Can you try using quic-go directly? Try passing a *net.UDPConn directly and wrapping it as a generic net.PacketConn without any more interfaces. I don't own a FreeBSD machine, so I can't debug it furthur.

thijsvandien commented 8 months ago

Since I have zero experience with either Go or (implementing) QUIC, building a custom server isn't a trivial task. Perhaps their example requires minimal changes to test something.

On the other hand, if you need access to a FreeBSD box, that would be less of a problem to provide – it's just a question of where to send the credentials...? It doesn't need a dedicated box however; it's easy to run in a VM.

WeidiDeng commented 8 months ago

The problem is, I don't have access to VMs right now. You can send a temporary credentials to my email, or running ttyd with -t enableTrzsz=true with a limited privileged user so I can upload test quic-go files if you don't mind.

thijsvandien commented 8 months ago

OK, I sent you an email to work out a testing environment.

mholt commented 8 months ago

You two are awesome -- thank you for looking into this :pray: :blush:

thijsvandien commented 8 months ago

I am now experiencing an unexpected consequence of my workaround.
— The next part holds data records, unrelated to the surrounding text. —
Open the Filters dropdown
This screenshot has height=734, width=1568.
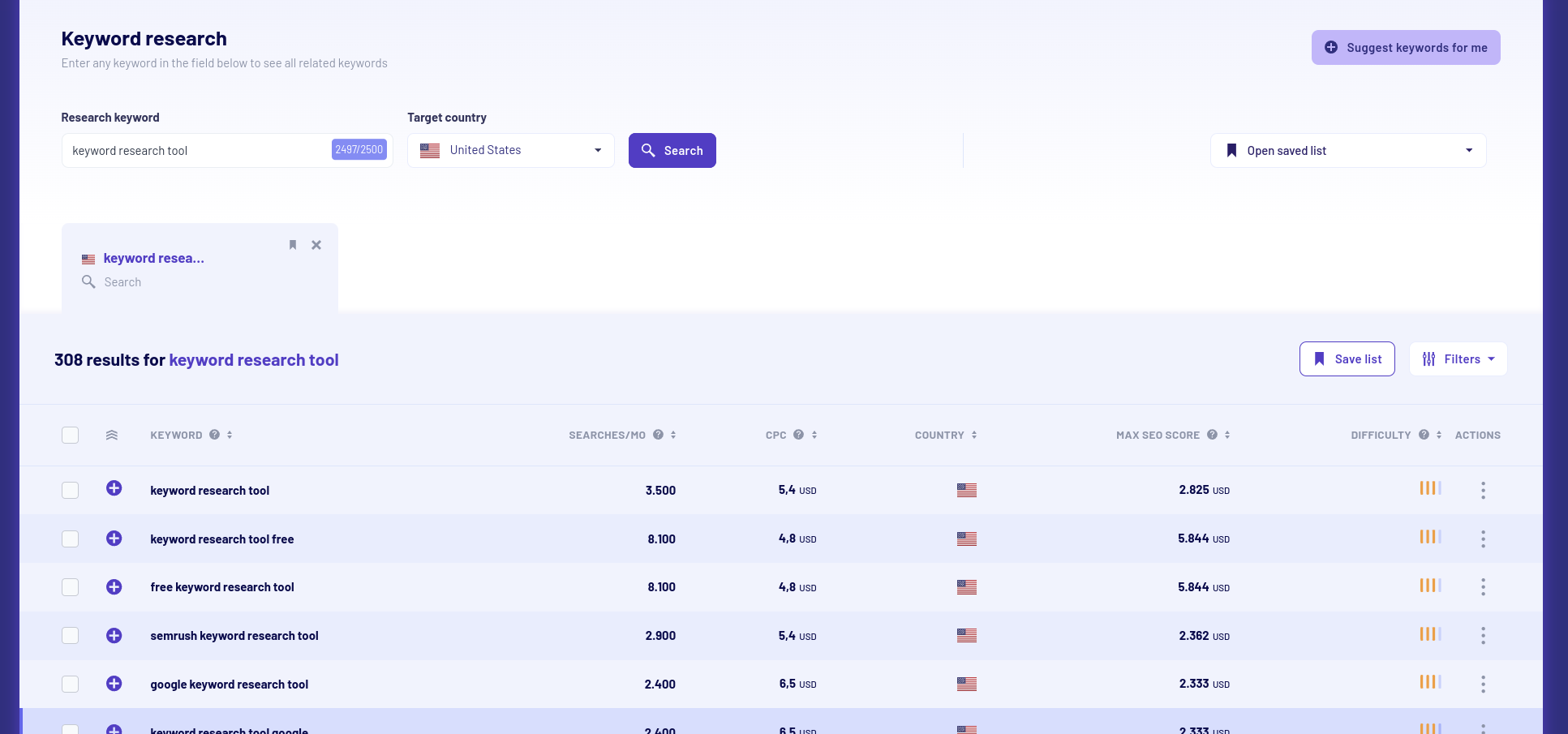click(1458, 359)
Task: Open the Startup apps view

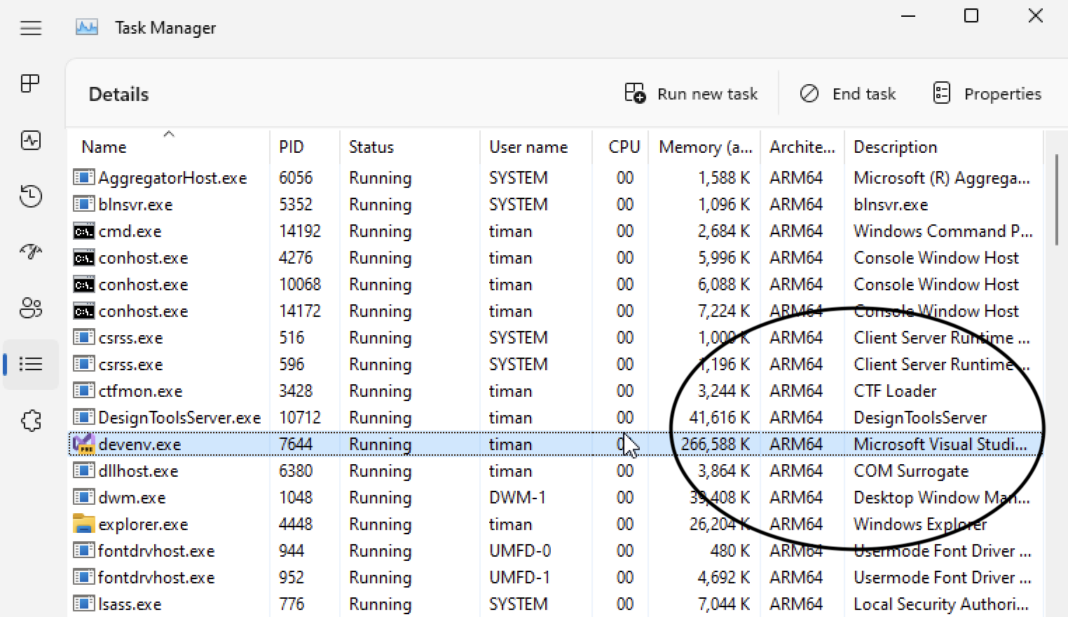Action: coord(30,251)
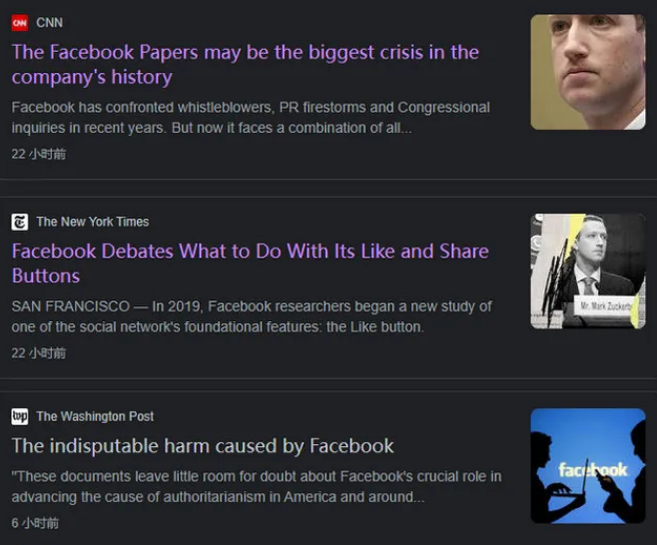Open the Facebook Papers biggest crisis headline
Image resolution: width=657 pixels, height=545 pixels.
[245, 65]
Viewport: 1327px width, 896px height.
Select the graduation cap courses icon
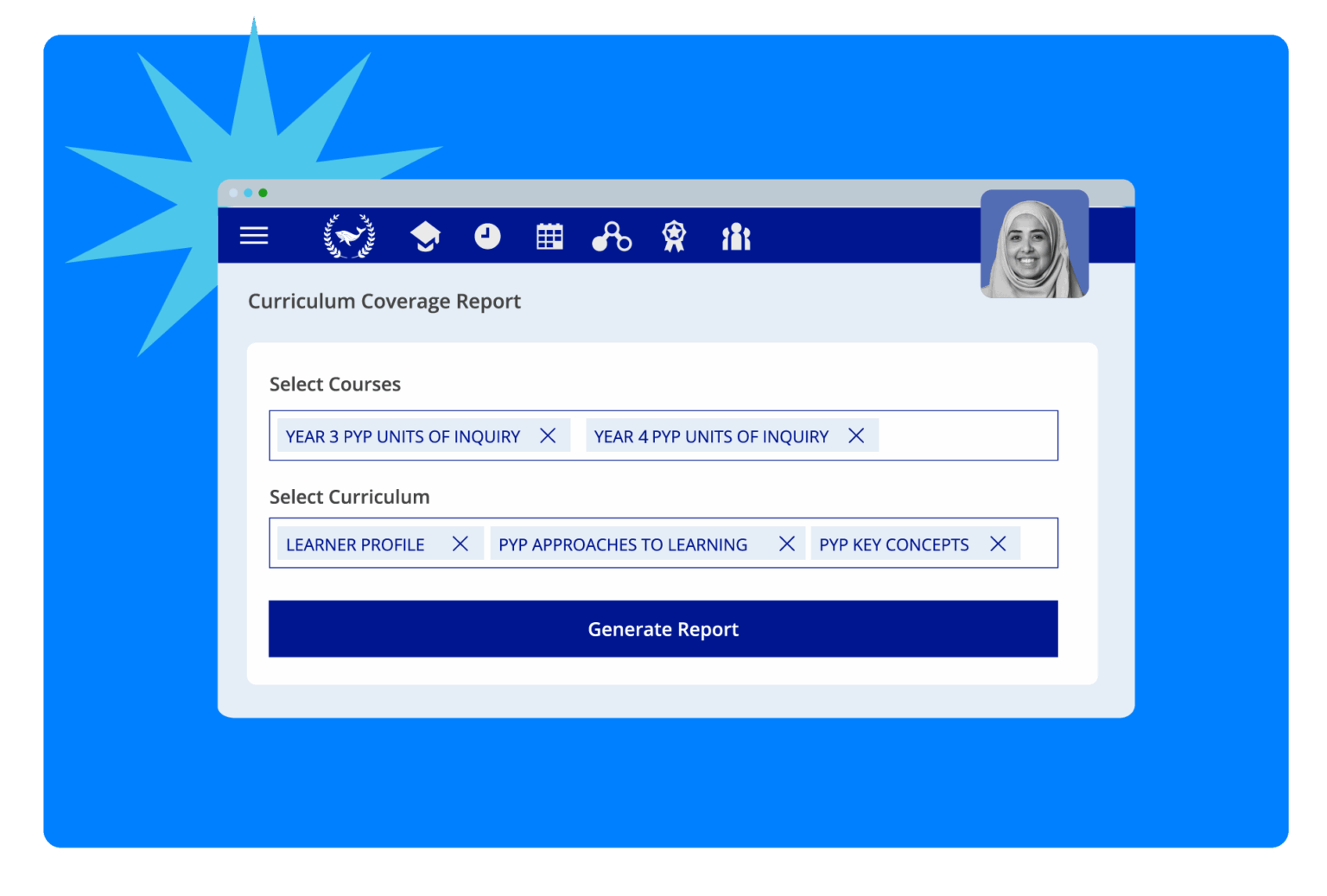click(x=425, y=235)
Connections to port 80 are refused rather than answered with HTTP 308. The same happens for both IPv4 and IPv6. Is this a misunderstanding of default_bind on my part, or should this be considered a separate issue?

nixigaj commented 8 months ago

Just adding that I'm experiencing this issue as well.

thijsvandien commented 6 months ago

Fixed by https://github.com/caddyserver/caddy/pull/6176.